Atmed sued in state court seeking a declaratory judgment, the insurer bound to defend it, and asserting breach of contract and bad faith claims.

The lower court ruled in favor of the travelers. The state Supreme Court agreed that Travelers was not obligated to defend Atmed under a policy exclusion in its coverage.

However, it held that the bad faith claim “was not proper before the trial court.”

The prosecution was “separated and stayed. The parties were not given an opportunity to fully debate the issue,” the court said.

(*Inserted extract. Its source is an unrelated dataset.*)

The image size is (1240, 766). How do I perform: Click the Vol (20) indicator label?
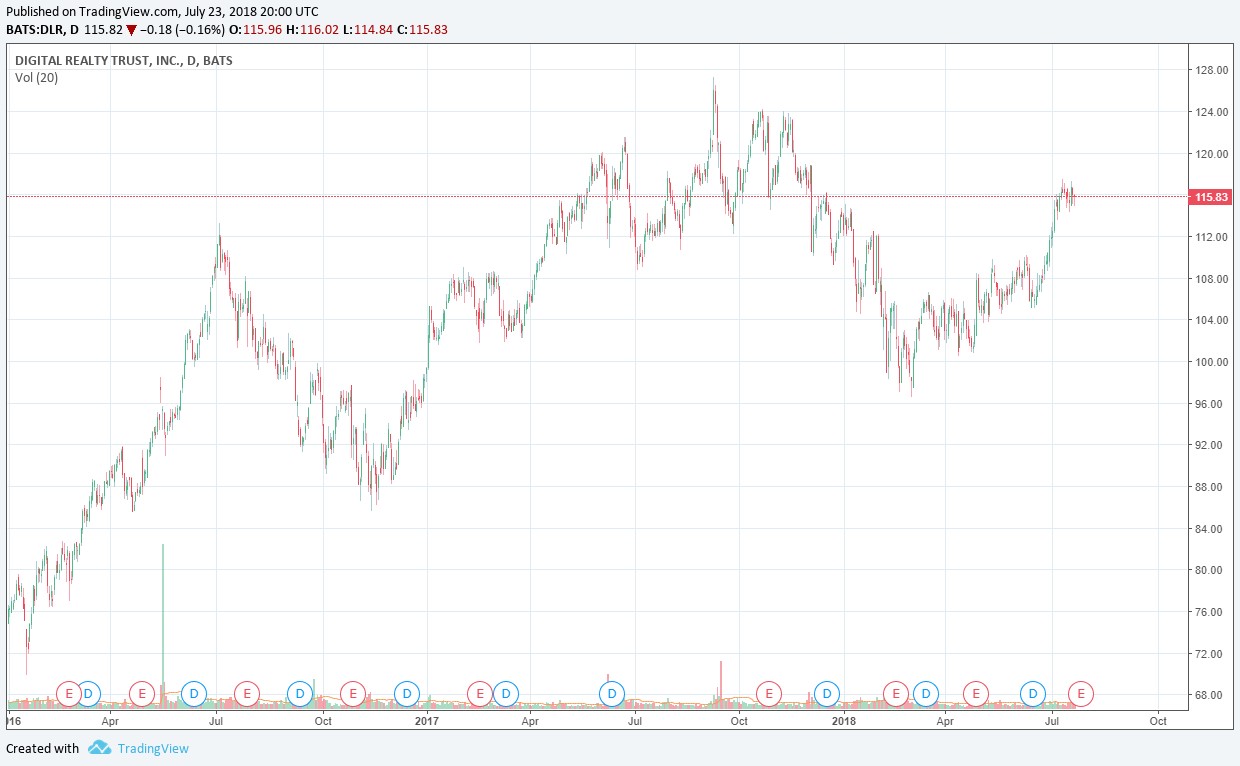[x=36, y=78]
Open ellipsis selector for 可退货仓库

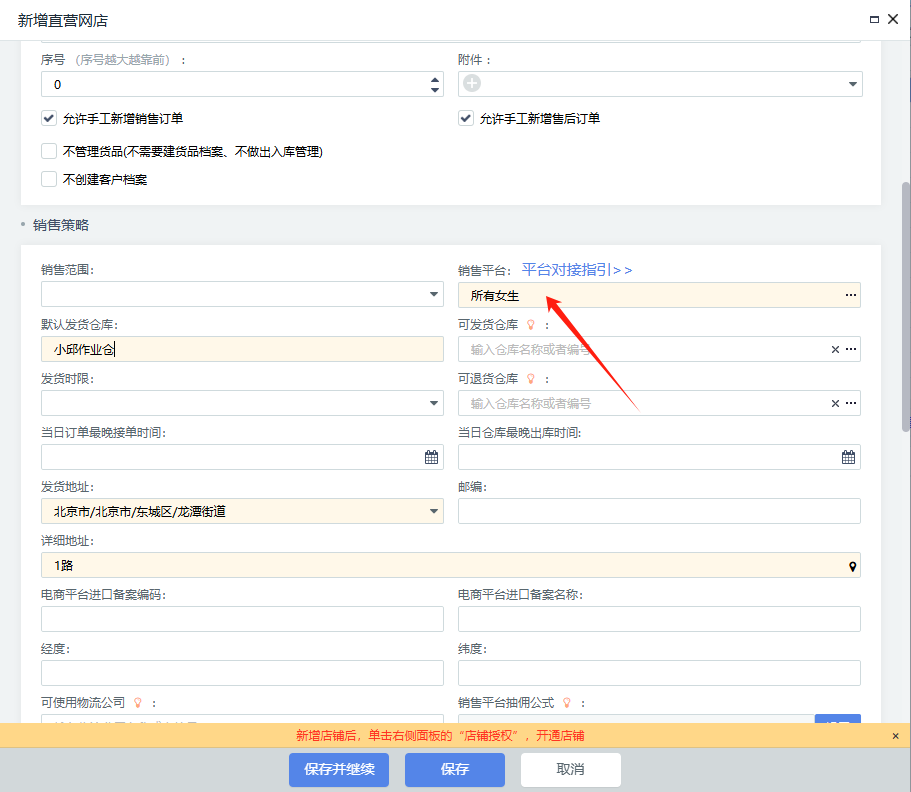(x=850, y=403)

The traveler’s “alleged misrepresentations could have caused Atmed to incur damages in the form of attorneys’ fees for the time the action was brought until the date travelers agreed to defend Atmed,” the ruling said.

“This court has declared that insurers have a duty to fully and completely investigate claims made by an insured,” it said, vacating the portion of the judgment granting summary judgment on that claim, and remanding the case to the lower court.

Ahmed’s attorney, sole practitioner Neil P. Philbin, who is based in South Kingstown, Rhode Island, said the opinion “is an accurate summary of the litigation and a very thorough analysis of the issues at issue.”

The traveler’s attorney did not respond to a request for comment.